(Element and text location data)

%%

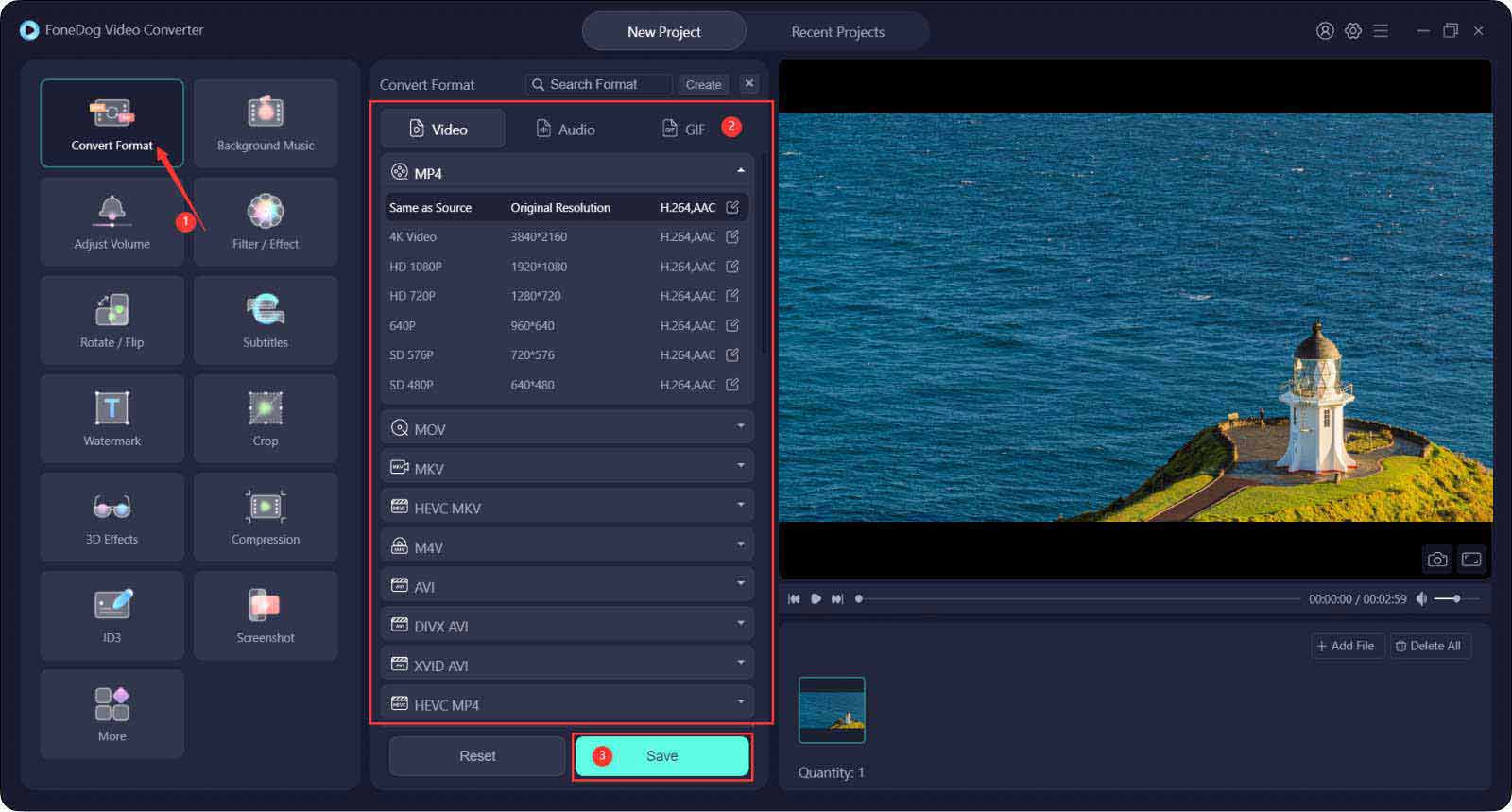
Task: Expand the MKV format list
Action: click(x=567, y=469)
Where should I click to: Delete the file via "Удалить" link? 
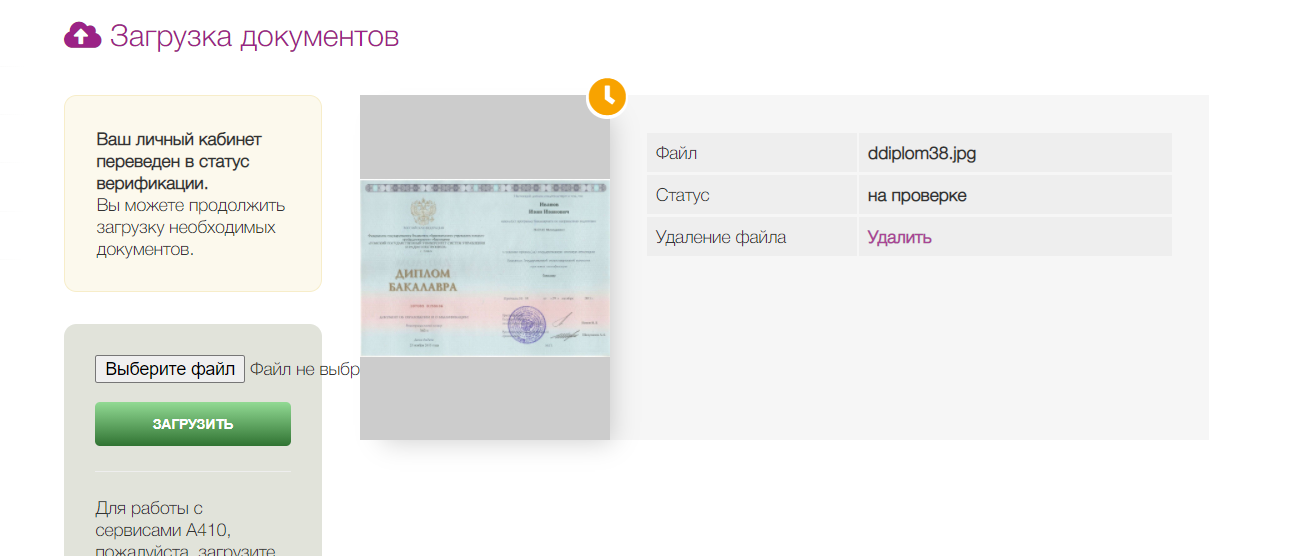[x=899, y=237]
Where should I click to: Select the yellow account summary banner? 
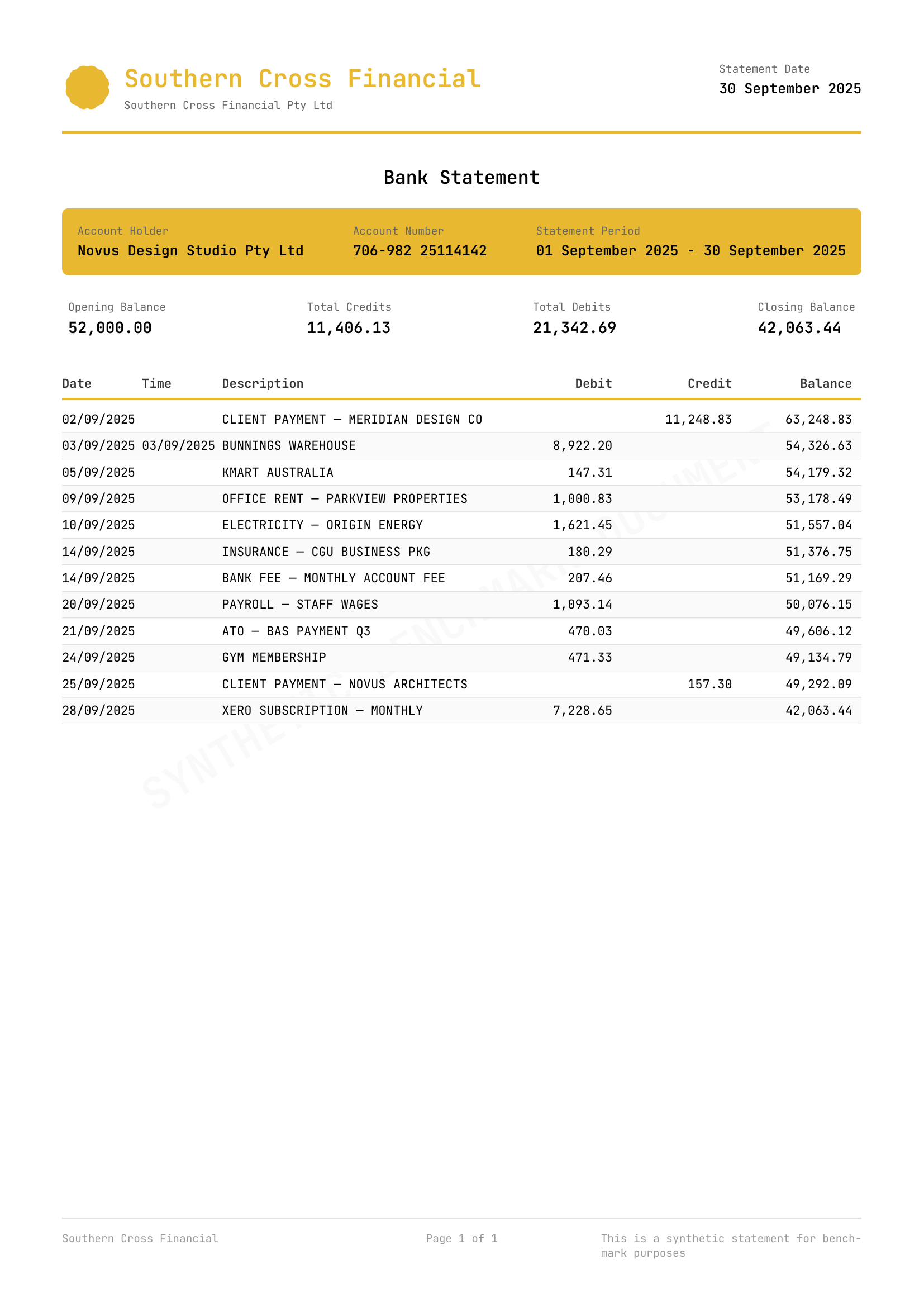click(462, 241)
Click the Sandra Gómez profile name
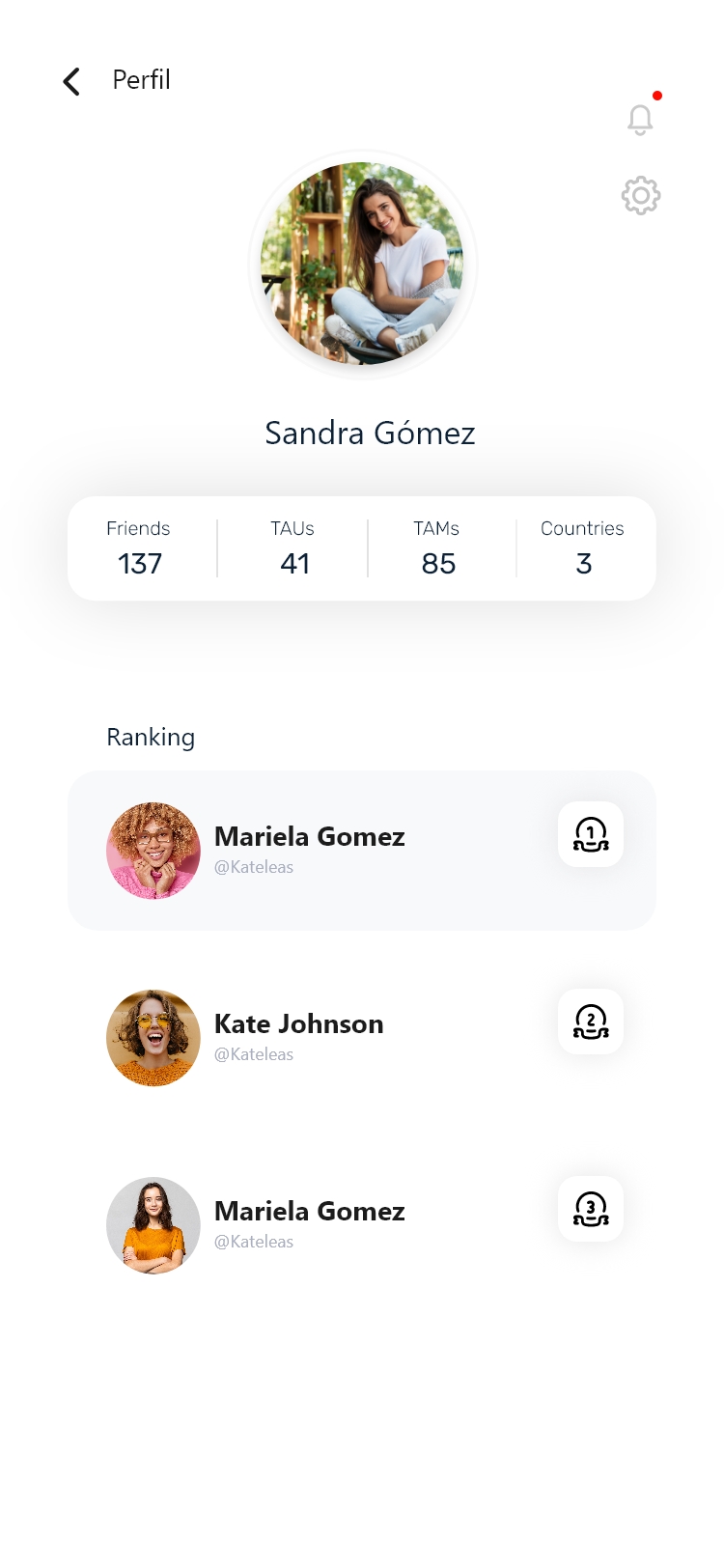 (370, 434)
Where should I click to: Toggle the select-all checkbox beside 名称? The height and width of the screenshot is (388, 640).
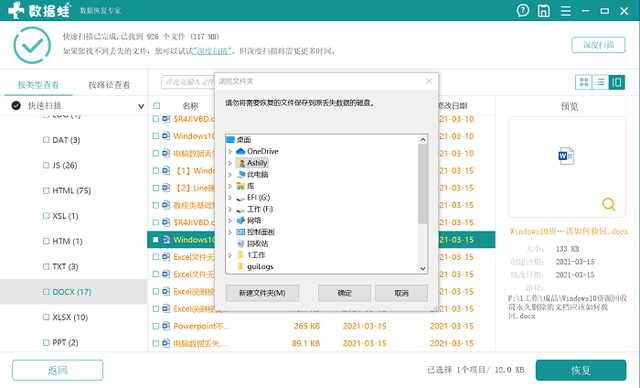coord(157,106)
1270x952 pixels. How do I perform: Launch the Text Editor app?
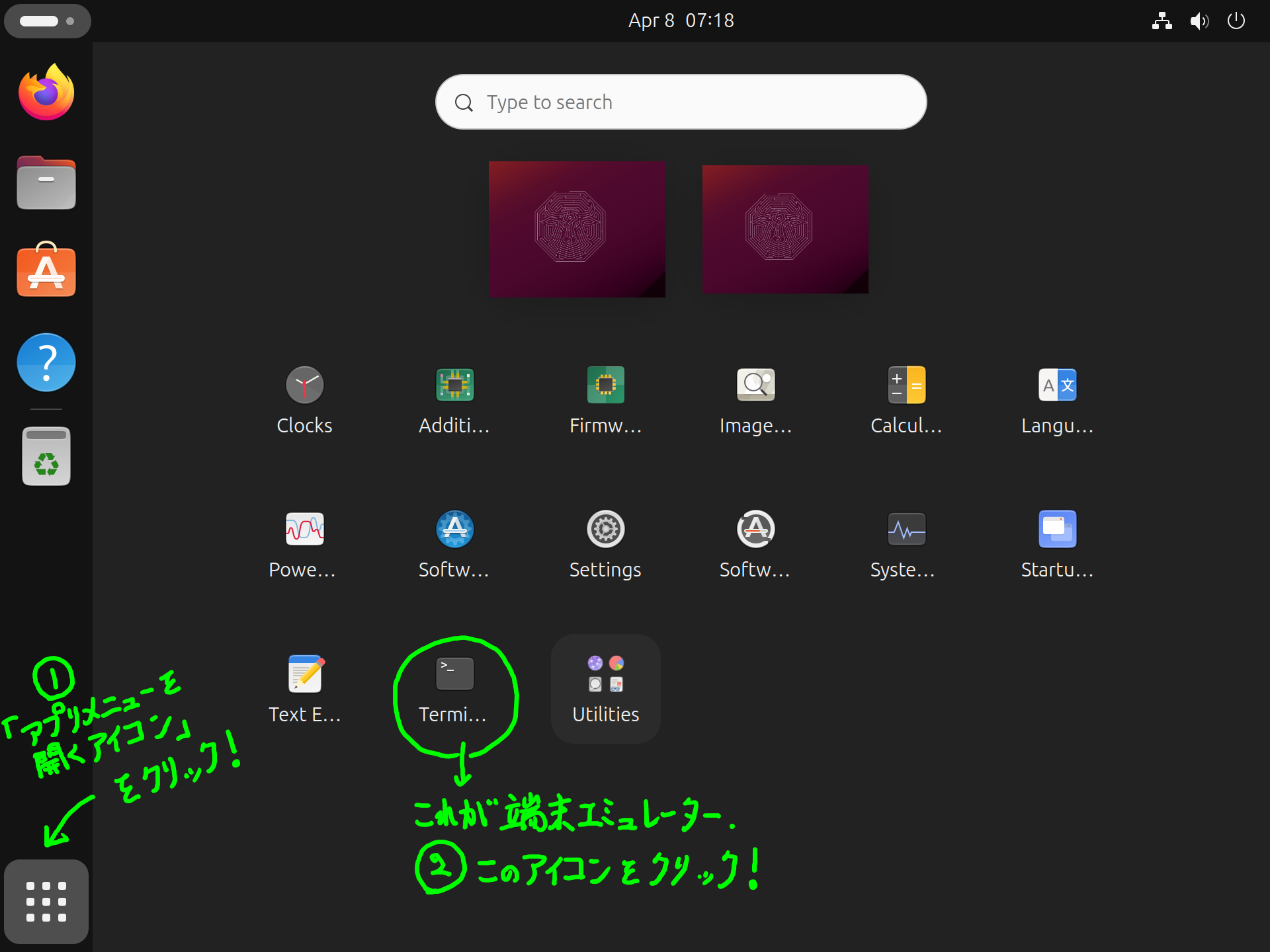(304, 674)

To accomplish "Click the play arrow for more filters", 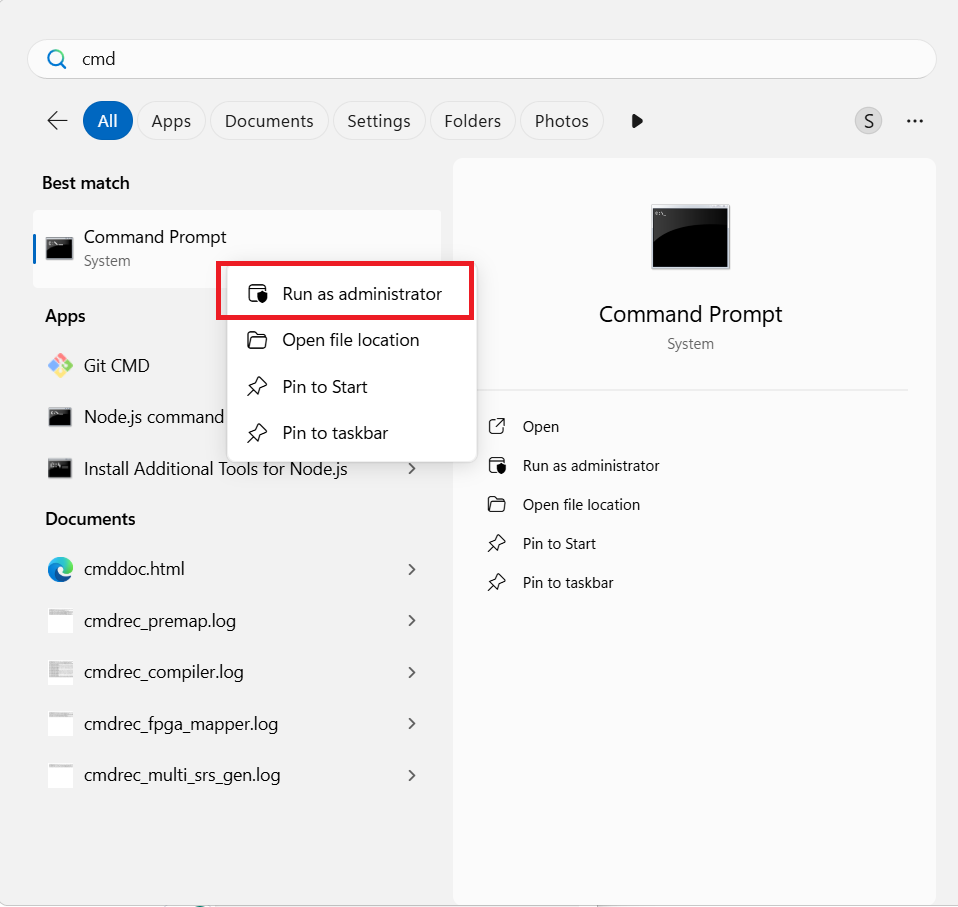I will coord(637,121).
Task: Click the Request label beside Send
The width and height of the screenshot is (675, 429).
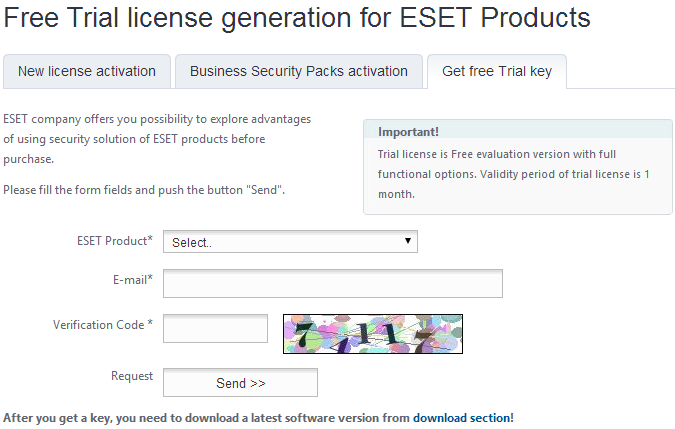Action: click(x=132, y=376)
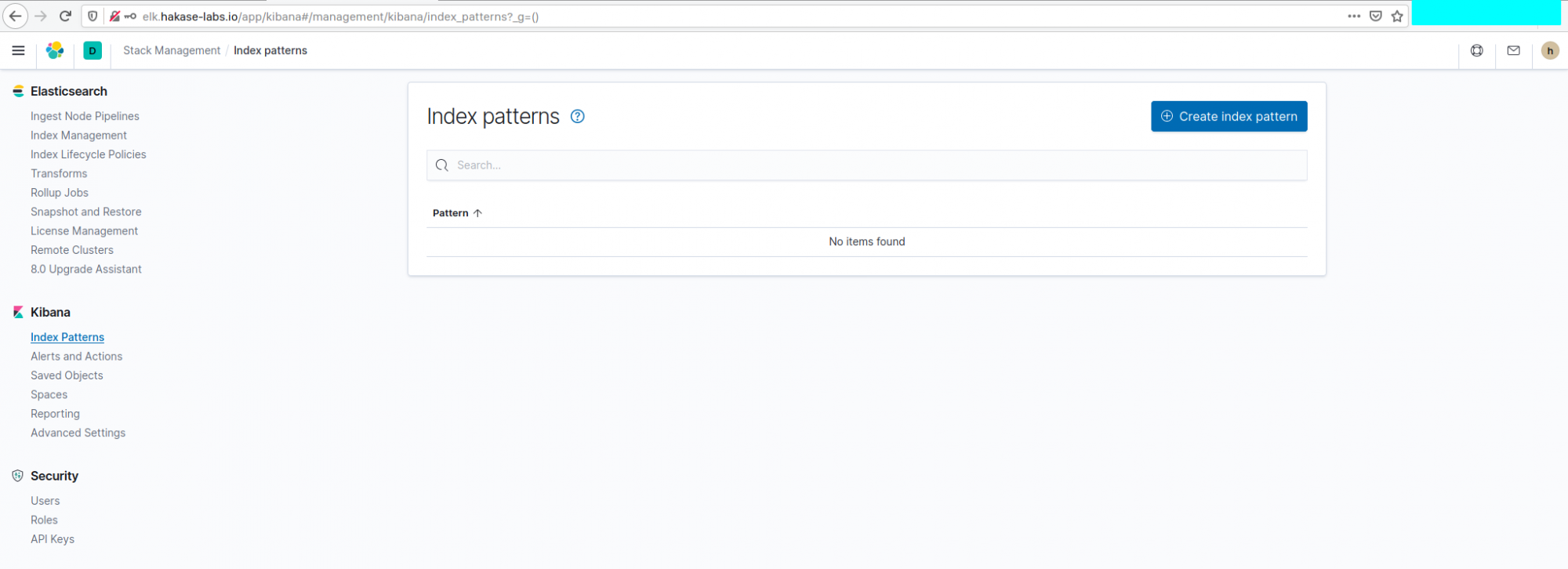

%%

◆ **Goal of the exercise**:
Starting at the line containing "Task: Click the Request label beside Send" and ending at the last line of the listing, rewrite those lines with "Send" swapped for "Submit" and everything else unchanged. Leave the pictures out of your answer.

◆ **Result**:
Task: Click the Request label beside Submit
The width and height of the screenshot is (675, 429).
Action: click(x=132, y=376)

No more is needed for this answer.